Segment Start: Records for the exercise

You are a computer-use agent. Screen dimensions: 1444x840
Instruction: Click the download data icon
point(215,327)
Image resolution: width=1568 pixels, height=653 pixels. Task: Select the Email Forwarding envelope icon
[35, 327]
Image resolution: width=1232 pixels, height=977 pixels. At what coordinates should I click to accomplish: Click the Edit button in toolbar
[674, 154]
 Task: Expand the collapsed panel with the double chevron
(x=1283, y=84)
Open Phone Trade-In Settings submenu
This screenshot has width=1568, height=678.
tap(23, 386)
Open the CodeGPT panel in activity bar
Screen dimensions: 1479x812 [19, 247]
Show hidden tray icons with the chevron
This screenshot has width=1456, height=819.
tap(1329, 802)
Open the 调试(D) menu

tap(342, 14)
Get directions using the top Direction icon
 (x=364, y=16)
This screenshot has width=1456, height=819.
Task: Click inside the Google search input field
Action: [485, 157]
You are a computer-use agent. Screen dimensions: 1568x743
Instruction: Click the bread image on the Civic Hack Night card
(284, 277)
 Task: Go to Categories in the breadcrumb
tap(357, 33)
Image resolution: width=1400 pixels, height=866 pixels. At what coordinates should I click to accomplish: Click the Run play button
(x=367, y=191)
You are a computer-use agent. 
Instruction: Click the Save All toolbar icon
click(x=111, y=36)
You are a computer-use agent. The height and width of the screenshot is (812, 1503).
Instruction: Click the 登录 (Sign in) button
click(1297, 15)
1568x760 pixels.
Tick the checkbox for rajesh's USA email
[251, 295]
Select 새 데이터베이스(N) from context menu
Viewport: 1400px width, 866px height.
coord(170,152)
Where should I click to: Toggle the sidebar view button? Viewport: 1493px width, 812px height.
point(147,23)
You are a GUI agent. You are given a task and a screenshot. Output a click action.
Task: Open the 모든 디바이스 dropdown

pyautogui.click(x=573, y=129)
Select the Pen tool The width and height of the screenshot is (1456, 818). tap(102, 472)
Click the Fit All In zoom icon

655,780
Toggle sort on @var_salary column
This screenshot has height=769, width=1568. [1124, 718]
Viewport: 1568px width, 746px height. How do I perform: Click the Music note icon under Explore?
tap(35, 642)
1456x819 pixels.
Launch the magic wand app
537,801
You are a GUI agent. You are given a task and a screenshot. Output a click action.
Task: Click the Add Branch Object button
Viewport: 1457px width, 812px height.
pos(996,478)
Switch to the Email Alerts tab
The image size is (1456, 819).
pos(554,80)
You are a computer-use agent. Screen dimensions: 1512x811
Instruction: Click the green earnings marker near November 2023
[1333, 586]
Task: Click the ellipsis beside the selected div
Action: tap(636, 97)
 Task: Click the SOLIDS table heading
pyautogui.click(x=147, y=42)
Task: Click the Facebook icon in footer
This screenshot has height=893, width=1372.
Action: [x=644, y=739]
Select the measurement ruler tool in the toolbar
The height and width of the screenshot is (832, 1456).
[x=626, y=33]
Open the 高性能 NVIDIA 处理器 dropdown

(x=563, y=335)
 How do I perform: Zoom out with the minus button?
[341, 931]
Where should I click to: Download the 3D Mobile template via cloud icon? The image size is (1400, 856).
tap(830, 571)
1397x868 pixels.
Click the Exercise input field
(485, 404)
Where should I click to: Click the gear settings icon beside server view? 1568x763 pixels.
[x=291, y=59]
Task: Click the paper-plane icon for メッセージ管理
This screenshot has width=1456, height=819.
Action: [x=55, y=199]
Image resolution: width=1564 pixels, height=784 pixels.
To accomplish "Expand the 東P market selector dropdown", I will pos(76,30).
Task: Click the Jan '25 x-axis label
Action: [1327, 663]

Segment End: Records for the exercise

Assigned task: Search the entries above for the string "computer". Copy each line that holds it.

Exercise result:
You are a computer-use agent. Screen dimensions: 1444x840
You are a computer-use agent. Screen dimensions: 1568x743
You are a computer-use agent. 
You are a computer-use agent. The height and width of the screenshot is (812, 1503).
You are a computer-use agent. Screen dimensions: 1512x811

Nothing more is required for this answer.